Hi, I hope this message finds you well. I am reaching out to seek clarification regarding fine-tuning the Whisper model for audio classification.
I have been exploring the Hugging Face resources and documentation, but unfortunately, I couldn’t find any specific blogs or example notebooks specifically addressing the fine-tuning of Whisper for audio classification tasks. Most of the available resources appear to focus on Automatic Speech Recognition (ASR) tasks instead. Nonetheless, I experiment and implemented some code to fine-tune Whisper for audio classification. After a considerable amount of time and effort, I managed to make progress without encountering any errors. However, due to the lack of dedicated resources, I would appreciate confirmation that the approach I followed is indeed correct.
What I did for fine-tuning Whisper for audio classification was similar to the process used for fine-tuning other transformer models like Wav2Vec and Hubert, with the only difference being the function for the feature extractor.
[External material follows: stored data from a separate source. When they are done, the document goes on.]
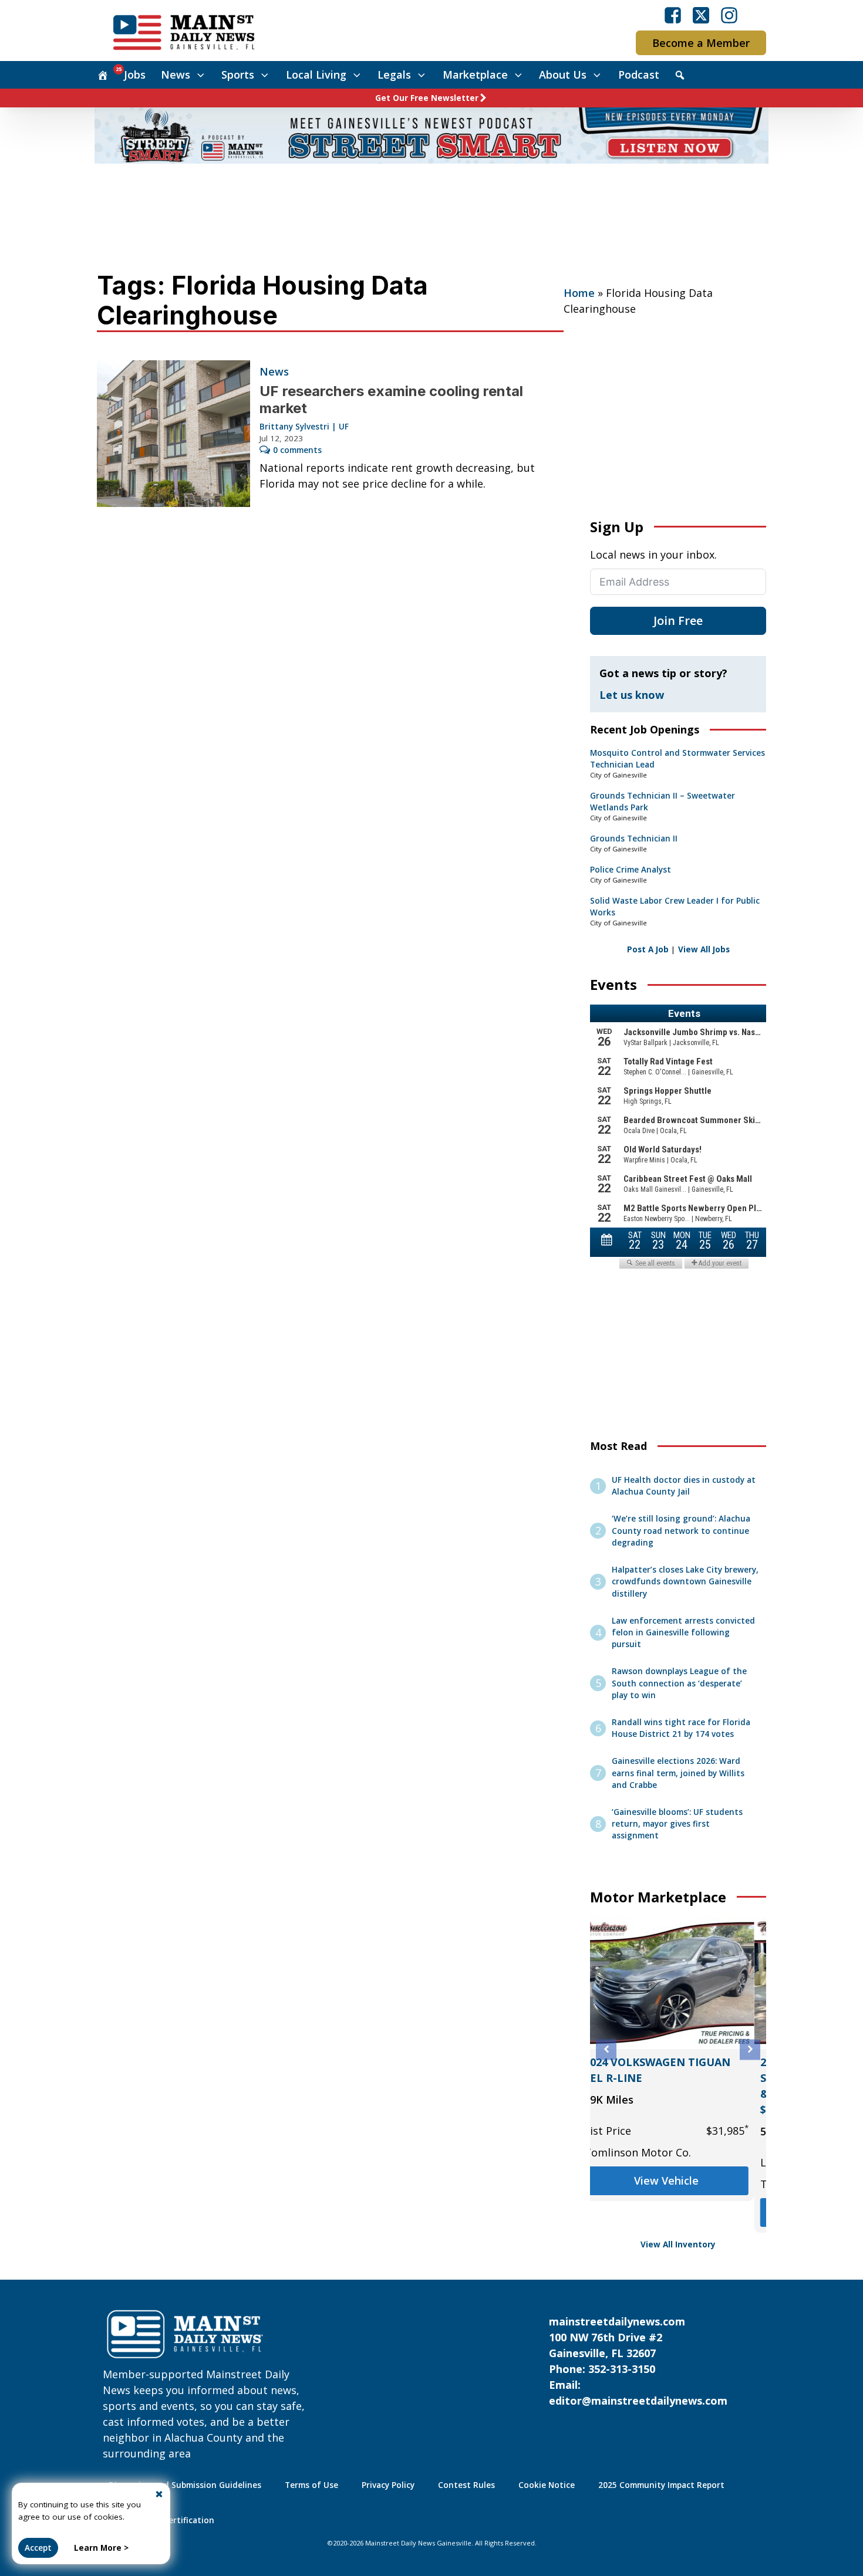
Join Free (678, 620)
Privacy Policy (388, 2485)
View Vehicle (678, 2212)
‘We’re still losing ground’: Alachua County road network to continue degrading (681, 1530)
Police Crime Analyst (630, 869)
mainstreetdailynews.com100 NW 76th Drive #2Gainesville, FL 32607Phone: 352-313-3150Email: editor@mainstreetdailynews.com (638, 2361)
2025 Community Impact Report (661, 2485)
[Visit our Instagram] (729, 15)
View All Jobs (704, 949)
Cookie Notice (546, 2485)
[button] (606, 2049)
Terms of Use (311, 2485)
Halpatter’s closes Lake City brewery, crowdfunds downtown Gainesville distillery (685, 1581)
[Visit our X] (701, 15)
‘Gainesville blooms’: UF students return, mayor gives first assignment (677, 1824)
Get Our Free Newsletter (426, 98)
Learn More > (101, 2548)
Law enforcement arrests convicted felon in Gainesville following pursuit (683, 1632)
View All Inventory (678, 2244)
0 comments (297, 450)
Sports (237, 74)
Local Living (316, 74)
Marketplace (475, 74)
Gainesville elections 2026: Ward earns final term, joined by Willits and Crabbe (678, 1773)
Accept (38, 2548)
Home (579, 293)
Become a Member (701, 43)
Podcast (638, 74)
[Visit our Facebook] (672, 15)
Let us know (631, 695)
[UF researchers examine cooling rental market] (173, 433)
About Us (562, 74)
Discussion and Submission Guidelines (185, 2485)
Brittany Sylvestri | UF (304, 426)
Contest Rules (466, 2485)
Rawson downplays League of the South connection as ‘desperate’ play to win (679, 1683)
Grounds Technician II (633, 838)
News (175, 74)
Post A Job (648, 949)
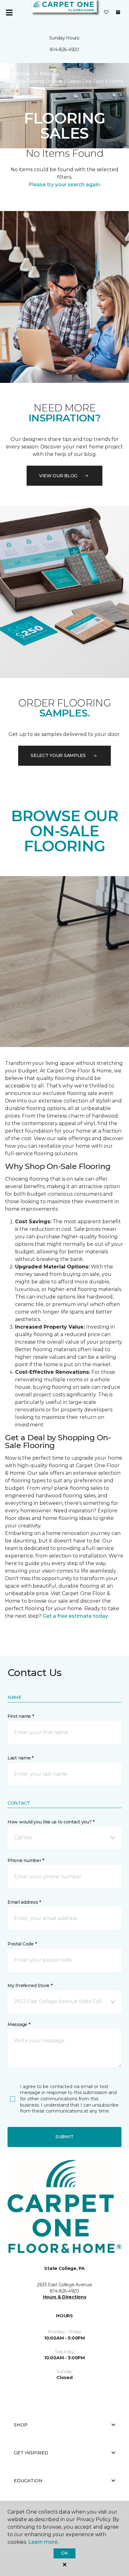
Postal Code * (22, 1944)
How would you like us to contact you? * (51, 1822)
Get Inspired (31, 2453)
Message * (19, 2024)
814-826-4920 (64, 49)
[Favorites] (106, 12)
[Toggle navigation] (9, 12)
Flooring (49, 74)
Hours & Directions (64, 2297)
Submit (64, 2137)
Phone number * (26, 1860)
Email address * (24, 1902)
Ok (64, 2553)
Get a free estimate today (75, 1616)
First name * (21, 1716)
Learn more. (43, 2542)
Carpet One (17, 74)
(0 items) (118, 12)
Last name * (21, 1758)
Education (28, 2480)
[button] (64, 1838)
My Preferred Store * (30, 1985)
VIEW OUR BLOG (58, 476)
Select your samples (58, 755)
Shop (21, 2425)
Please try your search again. (64, 185)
In my implementation, I defined a function as follows:
def prepare_dataset(batch):
# load and resample audio data from 48 to 16kHz
audio = batch["audio"]
# compute log-Mel input features from input audio array
batch["input_features"] = feature_extractor(audio["array"], sampling_rate=audio["sampling_rate"]).input_features[0]
# there is no need for encoding label
batch["label"] = batch["label"]
return batch
And after that I applied this function to the entire dataset in the following manner:
encoded_dataset = dataset.map(prepare_dataset, remove_columns="audio", num_proc=4)
My question is, can I confirm whether this approach is correct and valid?
And if not, I kindly request your guidance or insights on the appropriate methodology for fine-tuning Whisper for audio classification.
I appreciate any help